An ancient fight – as ancient as the time dividing the bird from the serpent, a fight thousands of times repeated in the lonely places of the earth each year, but which man seldom sees, was witnessed by Mark Witherspoon and myself on the borders of the Palm Desert in California, where we had come in the search for gold. It was a struggle to the finish between an eagle and a big rattlesnake. Death was the referee, as he is in all the contests waged under nature’s code of fang and claw.

There are two things men may not know, so it is said: “The way of the serpent upon the rock; the eagle soaring in the sky.” Each has a wonderful power which man does not understand – does not understand any more than he does why they always fight when they meet and that they always should and will, so long as there are serpents upon the rocks and eagles soaring in the sky. If there were no eagles, the rattlesnakes would have no enemy in the sky or upon the earth, save man, to fear. The eagle likewise has no fear of anything, unless it be the glistening yellow and brown poisonous creature of the rocks – the rattler.

Thus it lives forever – the death feud of the eagle of the Montezumas and the serpent father of the Moki’s – the rattler.

How it began I did not see. I was standing near the top of a big stony crag that glistened in the bright light looking over the vast opens and great basins of the Palm Desert which we were to cross, when my attention was attracted by the flop of something striking the sands a hundred feet away. I could not see what it was, but a moment later I saw an eagle swoop down and rise slowly, holding within its mailed claws, a snake. The big bird soared up a hundred feet or more and shook the snake loose, which fell twisting and coiling with a distinctly audible “flop” – the noise that first attracted my attention. Again and again the bird swooped, arose with the serpent and dropped it, while Witherspoon drew closer and closer to watch.

Then the eagle – a young one, as we could tell by its size and plumage – struck and failed to rise. Witherspoon was now close enough to see everything that happened.

The young bird had almost exhausted itself in its struggles with the snake, and may, too, have been bitten by it. At any rate, it was upon the sands, its wings slightly spread, as if from the heat – its mouth open. The snake was recovering from its jolting fall, and slowly gathering its coils.

It rested a moment in position, and then struck the eagle, the fangs entering the corner of the bird’s mouth, in the soft tissues at the base of the beak.

The eagle recovered from the shock, stood motionless a few seconds, while the rattler watched as only a rattler can, and spreading out its wings, toppled over.

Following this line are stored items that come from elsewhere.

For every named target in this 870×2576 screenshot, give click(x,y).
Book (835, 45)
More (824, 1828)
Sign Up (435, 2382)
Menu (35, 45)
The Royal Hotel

Then the man – man who hates serpents as the eagle does – put forth his hand, using a power more wonderful than that of either. There was a puff of white smoke in the clear air and the report of a pistol rang among the glistening wind-polished rocks, and the snake was a mangled, bright, still thing that the ants began to gather about.

“It was unjust maybe,” remarked Witherspoon. “The snake had won fairly – he was entitled to go his way, a terror for all the furry little bright things hereabouts.” “But I couldn’t help it.” “Someway that slaying by poison, even if it is done in the open, doesn’t seem fair.” “Then, too, a man hates to see the emblem of his country’s armies and navies, the triumphant eagle of thunderbolts, lying in the sunshine dead, and that by a serpent.”

We had purchased a mustang in San Luis Obispo and loaded him with our stock of flour, bacon, frying pans, blankets, etc., and was resting on the borders of the Palm Desert, which we intended to cross the next morning, to the Mexican dry diggings, in the foothills of the Sierra Nevada Mountains, when the battle between the eagle and rattler furnished the topic of conversation all the afternoon. From San Luis Obispo we had taken the trail that led over the mountains and through the beautiful Santa Margarita Valley. Of all the places I have ever seen, I think this valley came the nearest to being an earthly paradise. It is seven miles in length, five in breadth, and is walled on all sides, except a narrow pass, by the lofty Santa Lucia Mountains. Through the center of the valley flows the headwaters of the Salanis River. Giant live oak trees studded the valley at almost regular intervals, as if they had been planted by the hand of man. The earth was a carpet of green verdure, with splashes of the yellow wild mustard and varied hues of the many different semi-tropical flowers. Two days after passing through this Eden, we began our toilsome march across an arm of the Palm Desert. When we reached the diggings we found a group of motley Mexicans, who good naturedly swarmed about us and showed us a camping place near a spring, but its waters were so impregnated with sulphates of magnesia and sodium, that we found it impossible to use it. We moved our camp about a mile further up the canyon, near the quarters of a sheep herder, where we found good water and were free from the Mexicans. They taught us, however, the art of dry washing the gold from the loose earth of the placer claim which we had staked off. Here, for more than three months, we toiled. When our supplies run short, we sent for more by the man who came once a week to bring provisions and look after his interests on the sheep ranch. I always pitied that sheep herder. He had several hundred to care for, and their continual bleating sounded dismally in the solitude of the mountains, and when he lighted his bivouac fire at night, it always seemed like a signal of distress.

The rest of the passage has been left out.